Preventing rabies: 'It's a public health issue for both animals and humans'
PORTLAND, Ore. - James Christensen says his family's eight-month-old golden retriever named Basil is "all puppy."
"She'll go out and play in the yard, and then she comes in the house and the first thing she wants to do is lick our face. She's all over us giving us kisses and all kinds of things," said Christensen.
"Anything she's in contact with, we're potentially in contact with as well."
Animal health workers are issuing a strong warning to pet owners after a rabid bat was found in Clackamas County earlier this week.
"It's a public health issue for both animals and humans," said Chuck Poetz with Multnomah County Animal Services.
A Damascus family's two cats came in contact with the bat and needed to be euthanized because they never received the rabies vaccine.
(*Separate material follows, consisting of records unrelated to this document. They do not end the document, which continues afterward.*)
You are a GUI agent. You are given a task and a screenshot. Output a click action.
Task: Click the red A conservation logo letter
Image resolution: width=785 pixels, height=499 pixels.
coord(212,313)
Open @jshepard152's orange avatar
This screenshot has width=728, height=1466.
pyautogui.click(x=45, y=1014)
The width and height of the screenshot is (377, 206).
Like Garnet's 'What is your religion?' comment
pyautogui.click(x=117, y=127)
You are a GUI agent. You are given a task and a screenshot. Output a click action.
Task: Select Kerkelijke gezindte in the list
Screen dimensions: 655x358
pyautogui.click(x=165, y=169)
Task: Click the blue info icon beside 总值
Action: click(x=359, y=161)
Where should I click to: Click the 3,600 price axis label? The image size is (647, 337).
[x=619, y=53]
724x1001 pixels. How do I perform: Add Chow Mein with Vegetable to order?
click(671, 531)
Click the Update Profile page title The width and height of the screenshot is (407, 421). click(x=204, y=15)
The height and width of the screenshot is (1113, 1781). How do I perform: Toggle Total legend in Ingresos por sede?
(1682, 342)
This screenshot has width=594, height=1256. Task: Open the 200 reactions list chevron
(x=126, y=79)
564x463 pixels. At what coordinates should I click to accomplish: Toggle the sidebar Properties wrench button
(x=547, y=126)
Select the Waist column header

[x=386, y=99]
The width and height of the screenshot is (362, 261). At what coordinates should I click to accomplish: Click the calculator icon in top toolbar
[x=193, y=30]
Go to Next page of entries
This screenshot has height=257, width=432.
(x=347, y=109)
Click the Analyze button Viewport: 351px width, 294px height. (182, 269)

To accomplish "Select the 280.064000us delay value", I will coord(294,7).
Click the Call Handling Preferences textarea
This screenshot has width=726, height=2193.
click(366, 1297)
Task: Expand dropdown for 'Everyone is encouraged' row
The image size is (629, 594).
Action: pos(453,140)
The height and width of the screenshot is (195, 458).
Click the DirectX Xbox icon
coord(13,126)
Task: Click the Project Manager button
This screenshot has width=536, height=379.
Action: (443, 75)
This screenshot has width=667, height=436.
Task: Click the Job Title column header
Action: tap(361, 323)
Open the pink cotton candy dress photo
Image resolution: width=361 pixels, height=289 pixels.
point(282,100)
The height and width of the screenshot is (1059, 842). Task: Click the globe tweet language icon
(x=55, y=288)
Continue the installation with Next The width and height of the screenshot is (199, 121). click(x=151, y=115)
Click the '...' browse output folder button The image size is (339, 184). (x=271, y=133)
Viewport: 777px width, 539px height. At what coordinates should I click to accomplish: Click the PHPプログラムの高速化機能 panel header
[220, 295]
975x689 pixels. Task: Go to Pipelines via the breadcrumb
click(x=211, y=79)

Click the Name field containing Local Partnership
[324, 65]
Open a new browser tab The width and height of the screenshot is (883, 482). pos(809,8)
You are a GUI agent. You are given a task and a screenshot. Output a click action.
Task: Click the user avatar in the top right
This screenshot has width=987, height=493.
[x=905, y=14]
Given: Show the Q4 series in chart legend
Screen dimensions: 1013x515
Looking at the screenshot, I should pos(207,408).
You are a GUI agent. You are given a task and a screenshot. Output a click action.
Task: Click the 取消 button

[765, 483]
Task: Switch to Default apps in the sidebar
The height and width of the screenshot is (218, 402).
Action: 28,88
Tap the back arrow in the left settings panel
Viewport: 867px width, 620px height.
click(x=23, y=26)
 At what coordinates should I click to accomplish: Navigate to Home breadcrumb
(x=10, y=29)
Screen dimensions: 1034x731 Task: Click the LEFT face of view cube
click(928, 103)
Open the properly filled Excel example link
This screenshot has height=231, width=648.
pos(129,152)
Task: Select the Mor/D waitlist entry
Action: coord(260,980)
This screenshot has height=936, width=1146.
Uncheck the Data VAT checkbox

Poetz says it's critical that all dog and cat owners make sure their pets get vaccinated.
The rabies vaccine is required for cats in Multnomah County, but it's not a requirement in all Oregon counties, which may be why more cats are infected statewide.
"Because cats are out and because cats will interact with a bat probably more likely than a dog would," said Dr. Paul Haughom with the Wildwood Animal Hospital. "We've seen more cases in cats.
"It's a disease that's very rare and most people, some people don't see it as a concern, and it is."
Haughom recommends all cat owners give their pet the vaccine, whether it's required where they live or not.
All dogs in Oregon are required to be vaccinated for rabies.
"You never know what you might run into at the dog park, whether other dogs have been vaccinated or what they have been in contact with," said Christensen.